Au XVIe siècle, les ambassades étaient des postes de confiance auxquels s’attachaient de grands honneurs, mais elles étaient faiblement rétribuées et occasionnaient une dépense considérable ; elles donnaient la possibilité de se ruiner au service du roi. La durée de ces fonctions était en général fixée à trois années, et il était reconnu que, dans ce laps de temps, l’ambassadeur de Rome dépensait 20,000 livres de plus qu’il ne recevait.
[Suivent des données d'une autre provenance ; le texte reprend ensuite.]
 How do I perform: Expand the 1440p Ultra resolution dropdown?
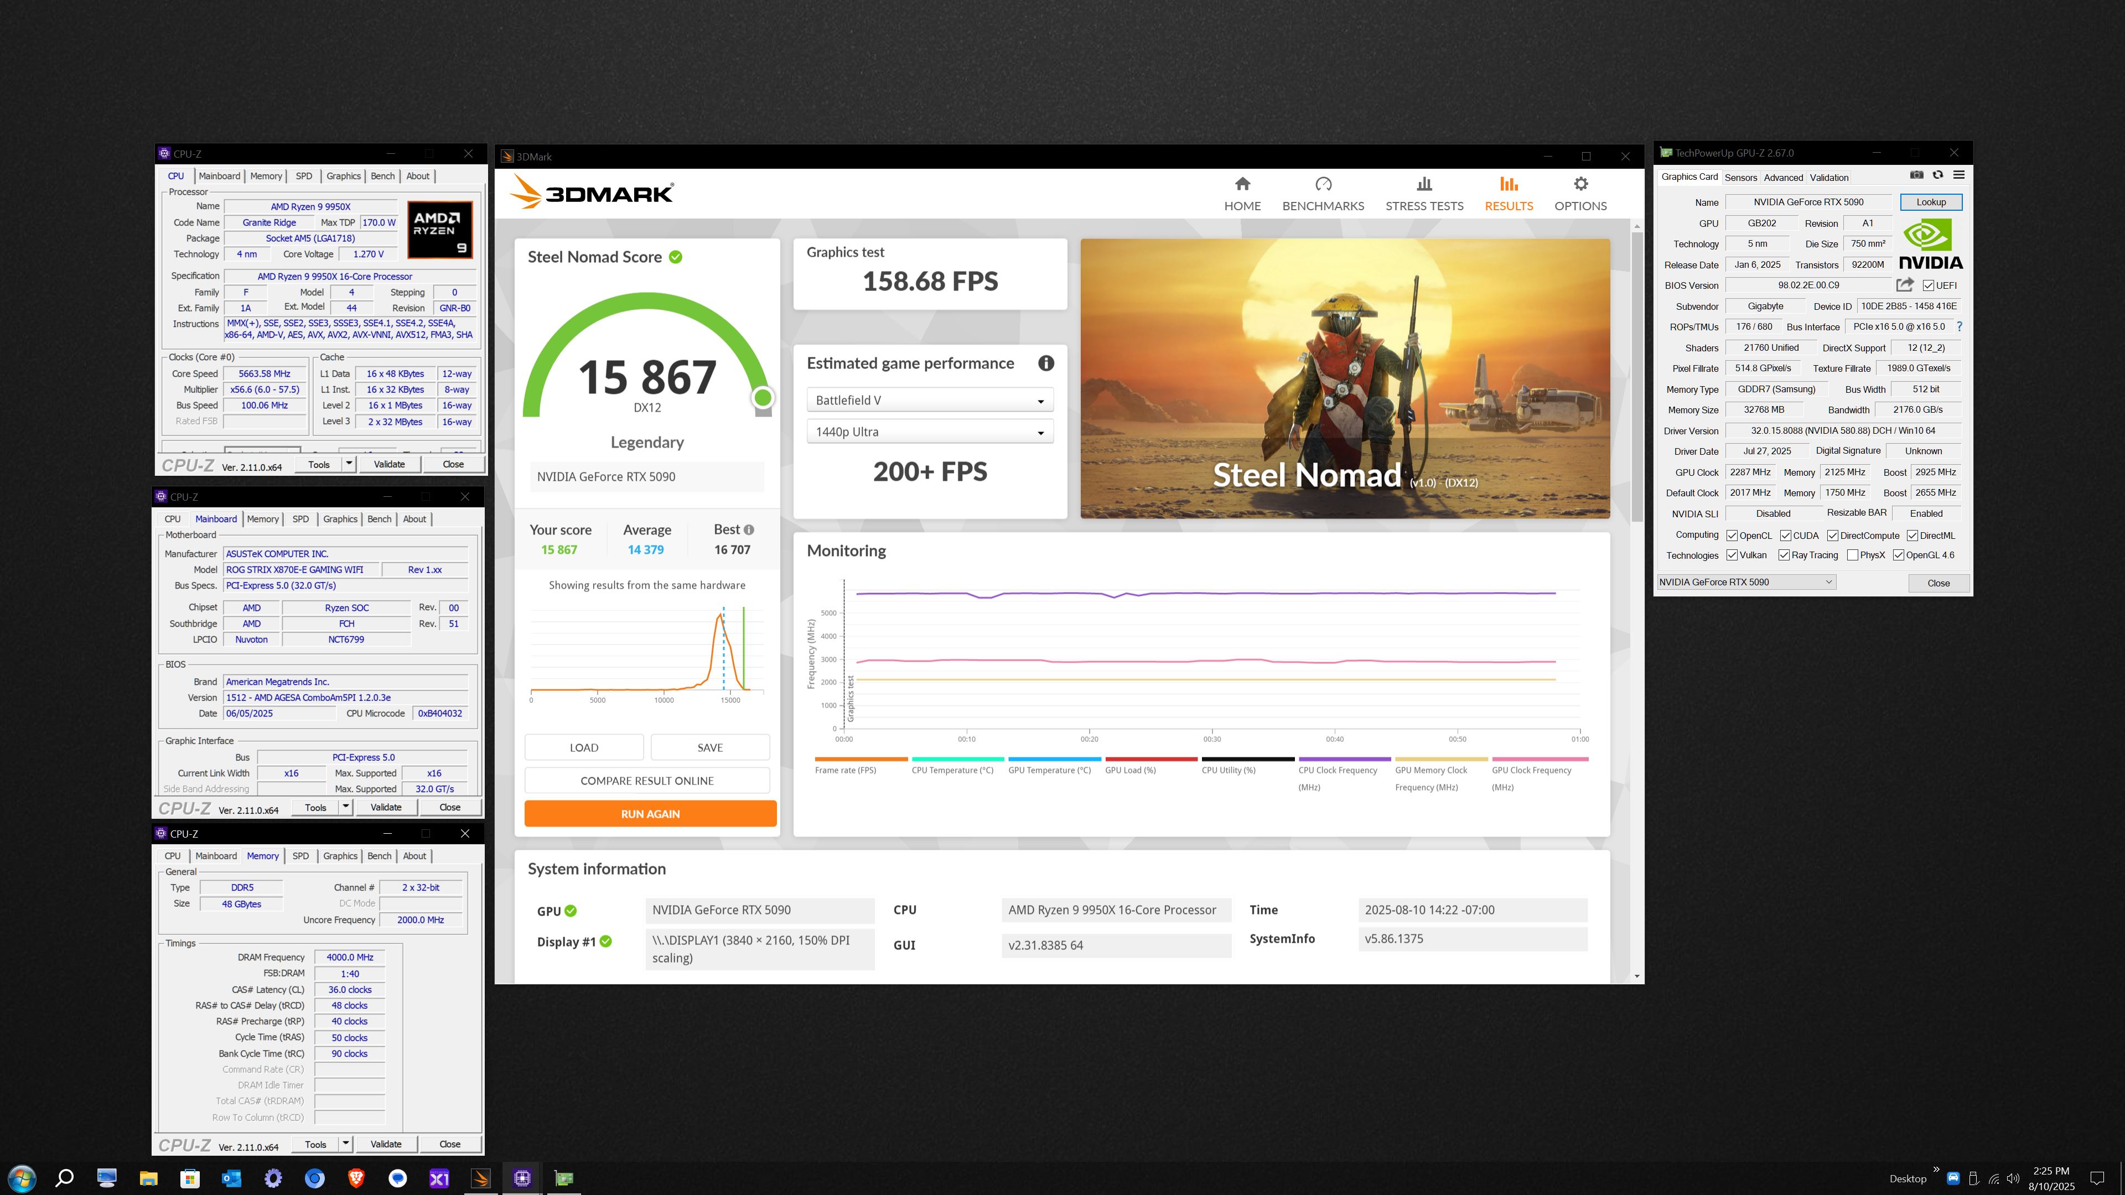[930, 432]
Castillon dit souvent dans ses dépêches qu’il manque d’argent et qu’il est obligé d’emprunter à de grands intérêts. « Je suis ici à la dépense jusqu’aux oreilles, l’argent de ma dernière année est dépensé et en plus 2,000 écus du mien. Il ne faut pas qu’on pense qu’on fait plus de cas d’un gros par-deçà que d’un grand blanc en France. C’est une coutume générale que les Anglais ne prêtent guère volontiers aux Français. Si vous ne me faites délivrer argent, vous me ruinerez et me ferez recevoir honte et au royaume. »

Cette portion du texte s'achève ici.